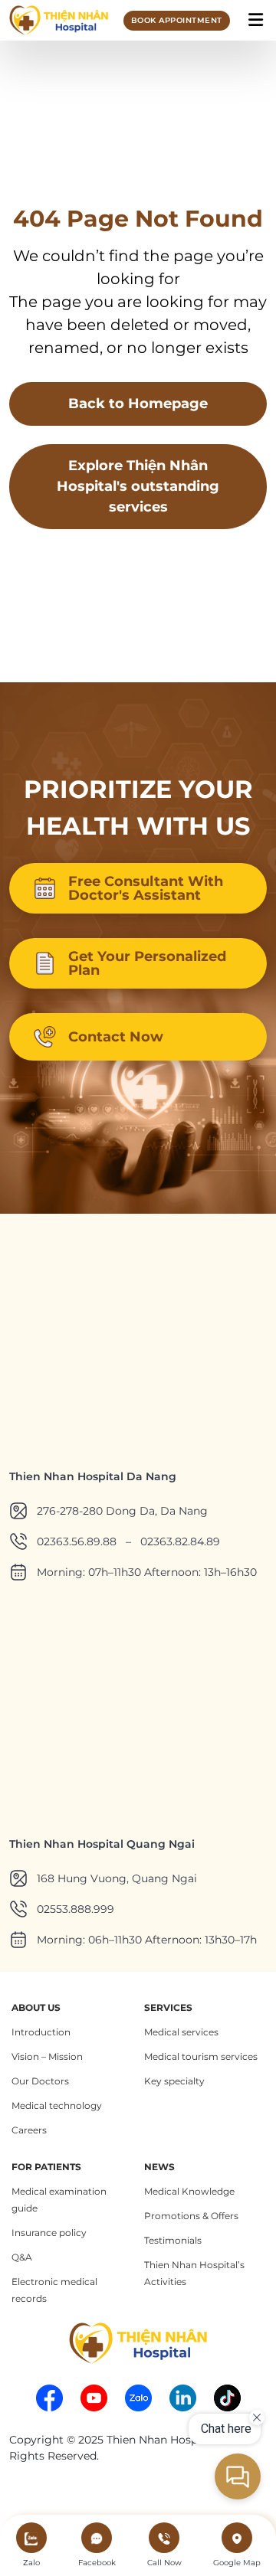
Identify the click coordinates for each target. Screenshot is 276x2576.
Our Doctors (40, 2081)
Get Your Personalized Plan (147, 963)
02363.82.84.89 (180, 1541)
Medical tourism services (201, 2056)
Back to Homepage (138, 403)
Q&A (22, 2257)
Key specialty (174, 2081)
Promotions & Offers (191, 2215)
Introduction (41, 2032)
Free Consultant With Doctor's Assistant (145, 888)
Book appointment (176, 20)
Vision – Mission (47, 2056)
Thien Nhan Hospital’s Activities (194, 2273)
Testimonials (173, 2240)
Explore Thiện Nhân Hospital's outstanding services (138, 486)
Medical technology (57, 2105)
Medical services (181, 2032)
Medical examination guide (59, 2199)
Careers (29, 2130)
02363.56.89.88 (77, 1541)
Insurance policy (49, 2232)
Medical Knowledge (189, 2191)
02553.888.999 (75, 1909)
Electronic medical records (54, 2290)
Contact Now (115, 1036)
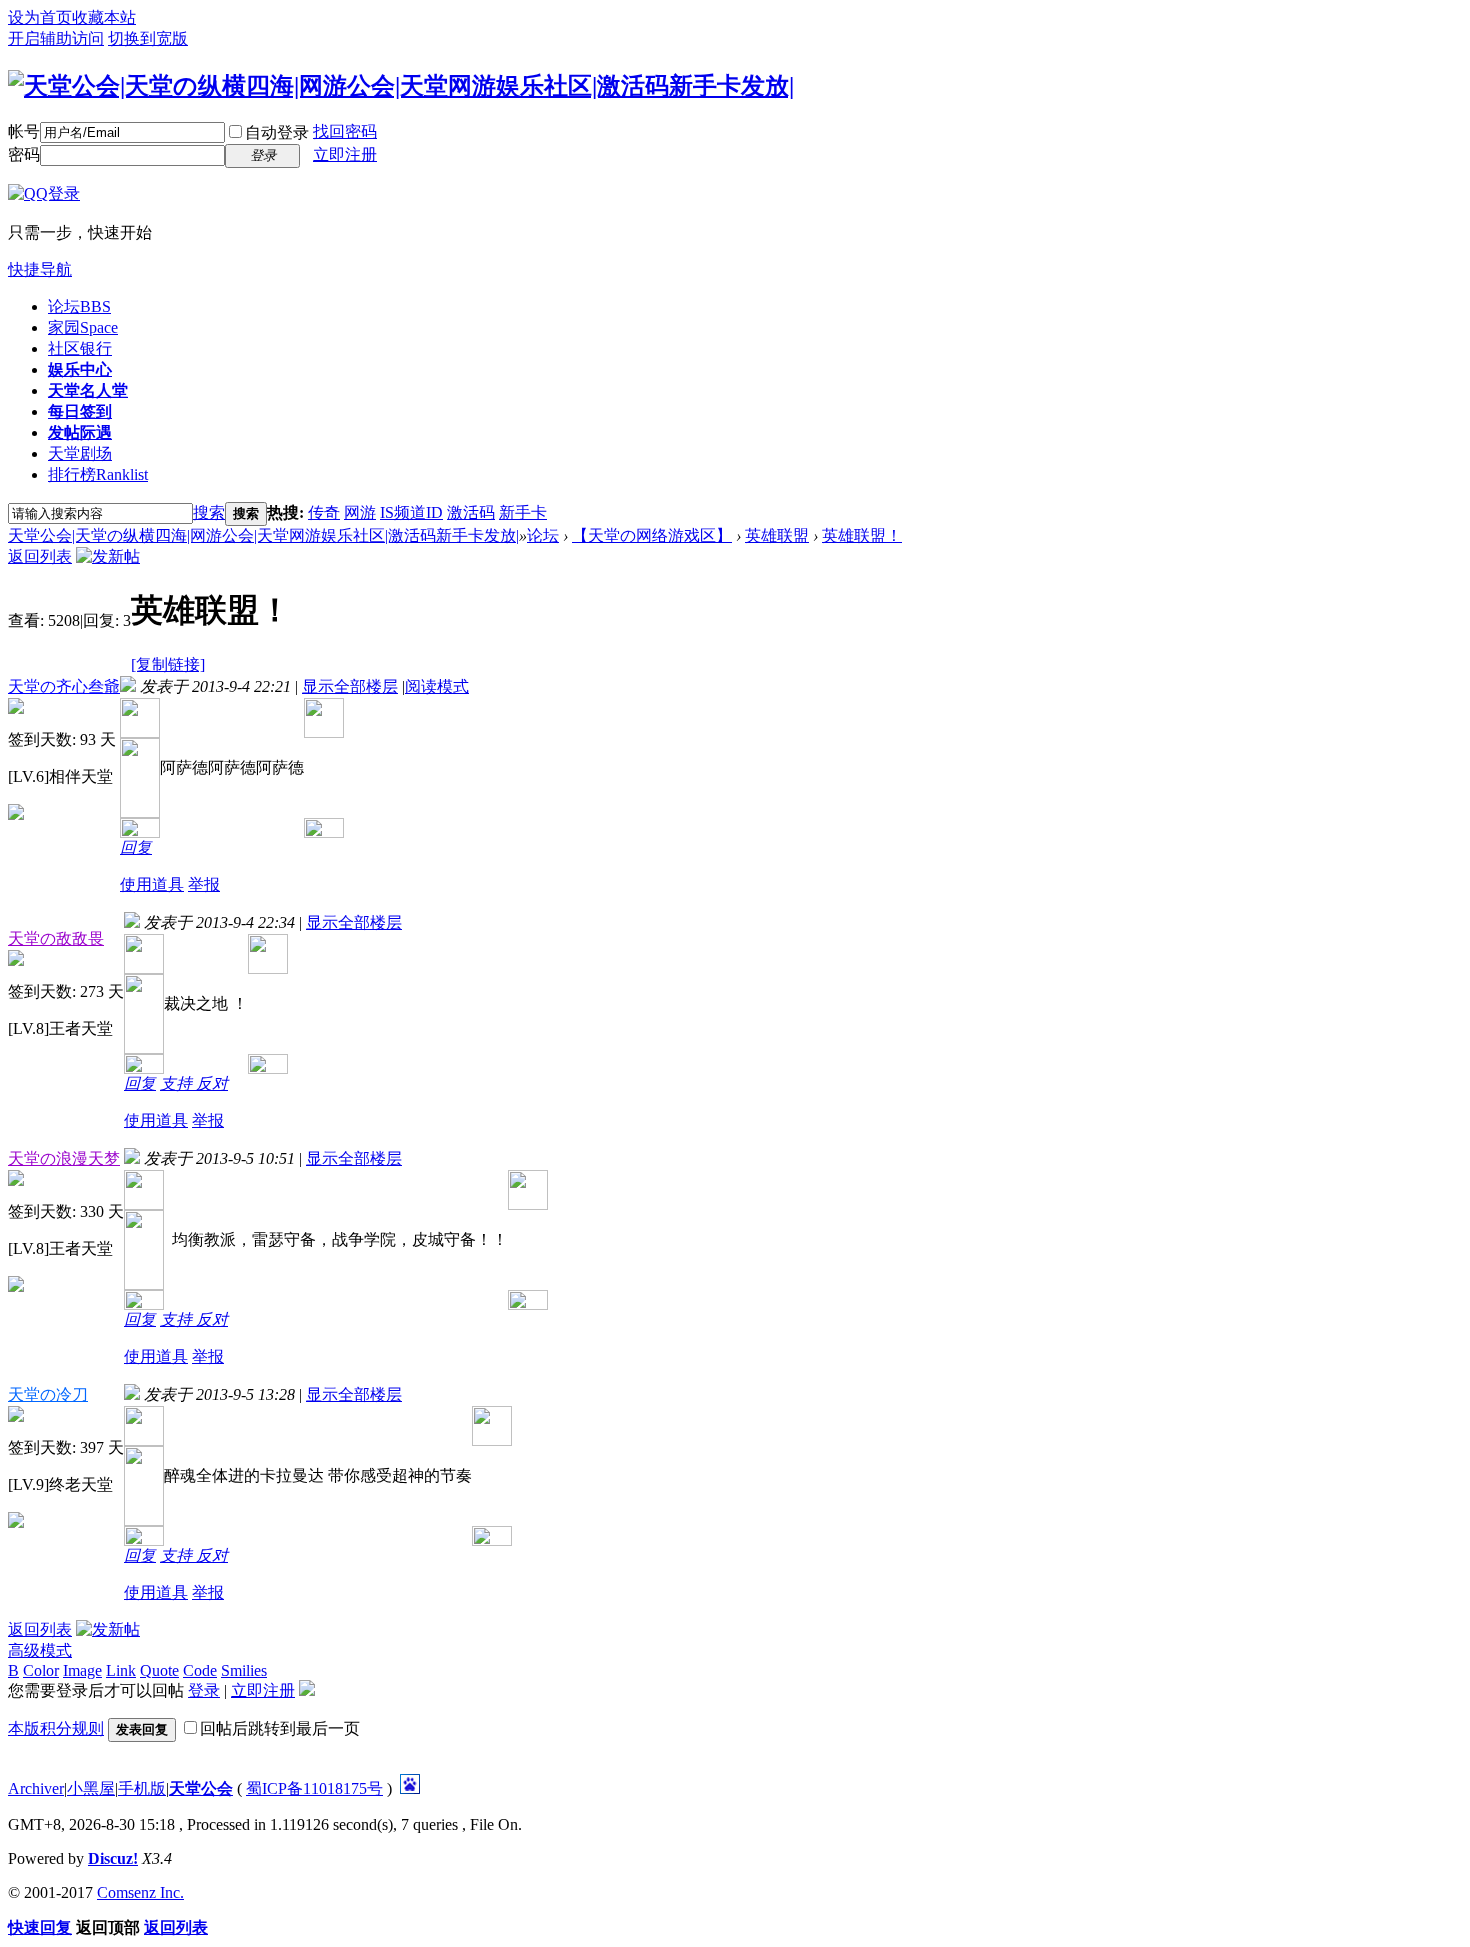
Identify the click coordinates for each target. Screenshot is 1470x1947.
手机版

---+---

• What you need to do:
Could you retype exactly the lines above, starting at the line that contains "Q&A (22, 2257)" and ending at the line that contains "02553.888.999 (75, 1909)", and nothing more?

• Finished exercise:
Q&A (22, 2257)
Key specialty (174, 2081)
Promotions & Offers (191, 2215)
Introduction (41, 2032)
Free Consultant With Doctor's Assistant (145, 888)
Book appointment (176, 20)
Vision – Mission (47, 2056)
Thien Nhan Hospital’s Activities (194, 2273)
Testimonials (173, 2240)
Explore Thiện Nhân Hospital's outstanding services (138, 486)
Medical technology (57, 2105)
Medical services (181, 2032)
Medical examination guide (59, 2199)
Careers (29, 2130)
02363.56.89.88 (77, 1541)
Insurance policy (49, 2232)
Medical Knowledge (189, 2191)
02553.888.999 (75, 1909)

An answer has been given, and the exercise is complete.